Making Peace With Your Inner Critic

Dear Neil: I am interested in your thoughts on how to feel compassion for myself. I am extremely hard on myself, and I regularly think of how I could have said or done something better—after the fact. I would like to know how to be kind and compassionate to myself and put my inner critic aside.

Controlled by My Inner Critic in New Zealand

Dear Controlled: Try this exercise: Write down exactly what your inner critic says to you. Write down all the judgements and criticisms that your inner critic has about you.

Then get in a comfortable position, close your eyes and take several long, slow deep breaths. Allow yourself to return, in your imagination, to the scene where you said or did something that you are regretful or critical of yourself for. Where were you? What time of day was it? What were you wearing? Who else was around? What were you thinking and feeling?

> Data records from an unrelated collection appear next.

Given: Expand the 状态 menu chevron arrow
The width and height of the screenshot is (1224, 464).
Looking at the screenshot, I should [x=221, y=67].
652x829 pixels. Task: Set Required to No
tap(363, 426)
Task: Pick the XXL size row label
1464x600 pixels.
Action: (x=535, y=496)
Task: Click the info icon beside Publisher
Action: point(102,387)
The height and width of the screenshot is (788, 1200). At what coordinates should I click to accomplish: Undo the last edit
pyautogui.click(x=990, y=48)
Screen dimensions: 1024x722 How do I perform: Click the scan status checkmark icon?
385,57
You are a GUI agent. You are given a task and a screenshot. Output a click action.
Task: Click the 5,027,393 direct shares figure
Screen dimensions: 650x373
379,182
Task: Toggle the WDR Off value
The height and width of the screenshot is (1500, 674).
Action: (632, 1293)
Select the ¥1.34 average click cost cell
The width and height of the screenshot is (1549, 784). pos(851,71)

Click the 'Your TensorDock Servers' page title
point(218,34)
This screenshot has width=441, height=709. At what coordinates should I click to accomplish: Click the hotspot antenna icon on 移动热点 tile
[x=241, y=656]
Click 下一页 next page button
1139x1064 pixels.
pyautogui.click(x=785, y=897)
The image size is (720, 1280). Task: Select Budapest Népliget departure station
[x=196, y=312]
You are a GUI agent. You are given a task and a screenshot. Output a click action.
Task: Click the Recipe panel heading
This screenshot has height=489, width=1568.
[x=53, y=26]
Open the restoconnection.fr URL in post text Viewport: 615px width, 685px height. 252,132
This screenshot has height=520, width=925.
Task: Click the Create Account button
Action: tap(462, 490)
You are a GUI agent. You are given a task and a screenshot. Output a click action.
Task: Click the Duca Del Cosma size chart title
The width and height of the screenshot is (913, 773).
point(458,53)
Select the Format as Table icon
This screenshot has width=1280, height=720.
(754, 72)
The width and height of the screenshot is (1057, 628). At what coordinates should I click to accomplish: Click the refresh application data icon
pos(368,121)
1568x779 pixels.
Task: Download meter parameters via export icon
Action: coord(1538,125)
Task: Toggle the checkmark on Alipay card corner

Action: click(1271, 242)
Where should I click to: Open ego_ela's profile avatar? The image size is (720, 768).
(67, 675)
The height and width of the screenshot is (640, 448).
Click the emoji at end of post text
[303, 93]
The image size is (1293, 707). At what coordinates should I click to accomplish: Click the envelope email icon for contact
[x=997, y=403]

Now, holding on to that image, ask yourself: “What was I trying to do? What was my motive? What fear was I trying to lessen? What desire or feeling was I trying to express? What was I trying to avoid? What fear was I influenced by?” Review the entire emotional context of the event. You will likely come to realize that you were trying to meet your needs or avoid pain in the only way you could think of at that time.

When viewed in the context of the larger story, even though you might have handled the situation better, why are you allowing this to mean that you are somehow inferior or unworthy?

Nathaniel Branden addresses this question in the Six Pillars of Self Esteem by saying: “I can condemn some action I have taken and still have compassionate interest in the motives that prompted it. I can still be a friend to myself. This has nothing to do with alibiing, rationalizing or avoiding responsibility. After I take responsibility for what I have done, I can go deeper—into the context. A good friend might say to me, “This was unworthy of you. Now tell me, what made it feel like a good idea, or at least a defensible one?” This is what I can say to myself.”

You might also try answering the following questions to help you look at your positive and healthy traits, rather than just your negative ones. What do like about yourself? What are your strengths as person? A friend? A lover? A spouse? A parent? A family member? At work? At home? Socially? What do you appreciate about yourself? How might you be friendlier and more forgiving of yourself?